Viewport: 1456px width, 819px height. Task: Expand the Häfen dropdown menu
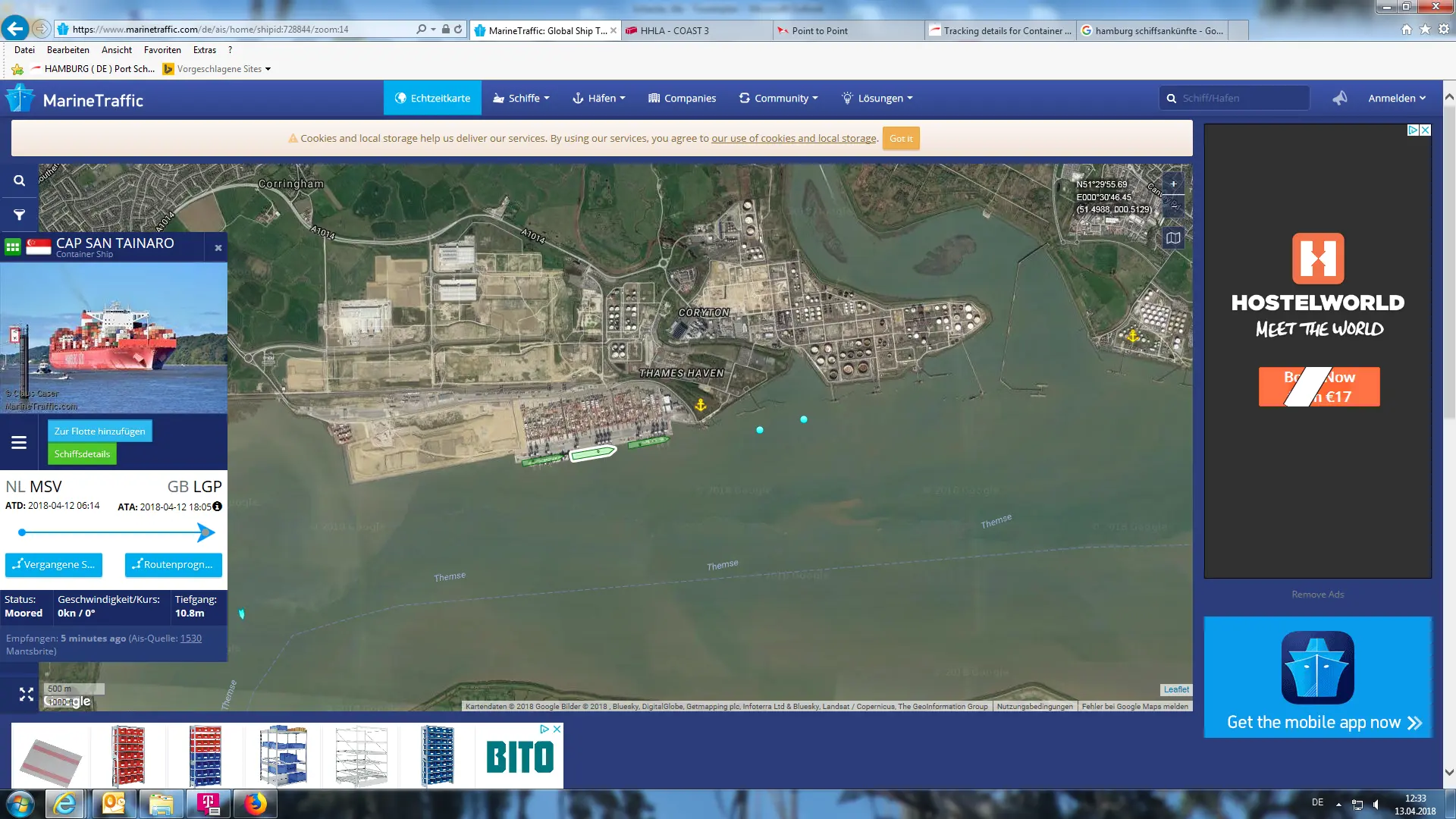pos(599,98)
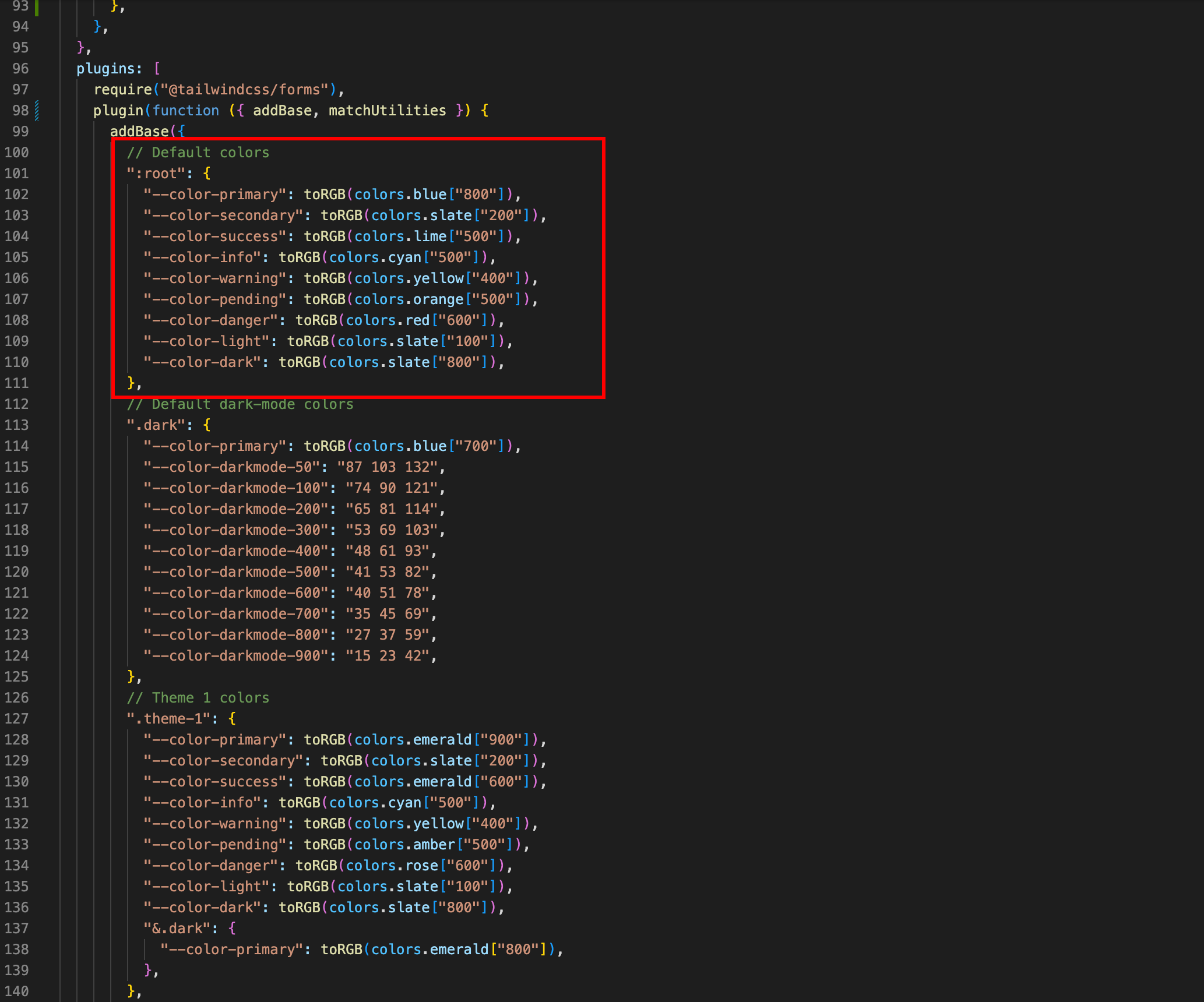Click the "plugins" property on line 96

pyautogui.click(x=105, y=69)
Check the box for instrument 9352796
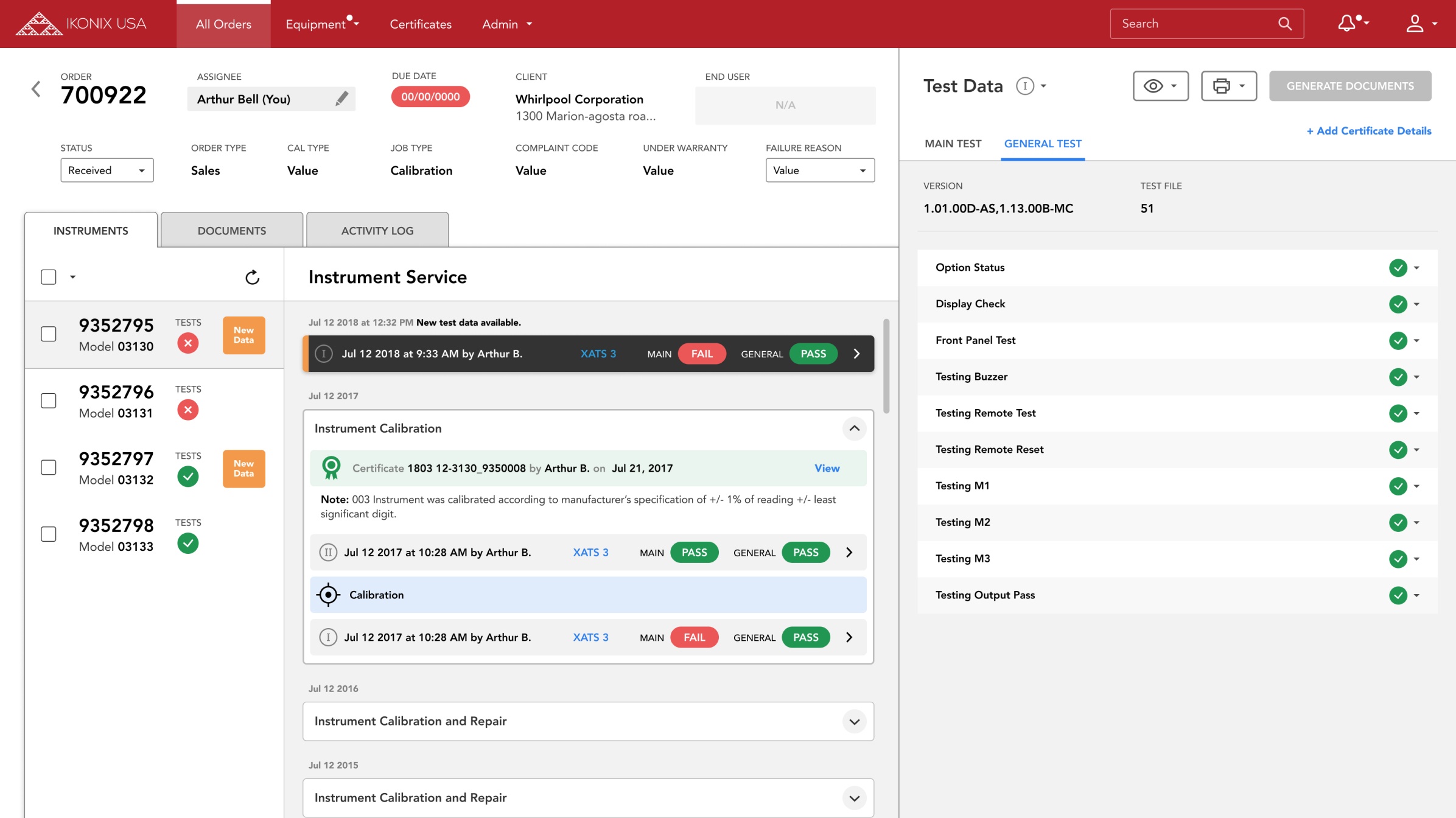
────
PROBLEM STATEMENT:
A word-for-word copy of all the data, without pictures, is the expected output.

THE ANSWER:
Viewport: 1456px width, 819px height. Task: Expand the Häfen dropdown menu
pos(599,98)
Click the "plugins" property on line 96

pyautogui.click(x=105, y=69)
Check the box for instrument 9352796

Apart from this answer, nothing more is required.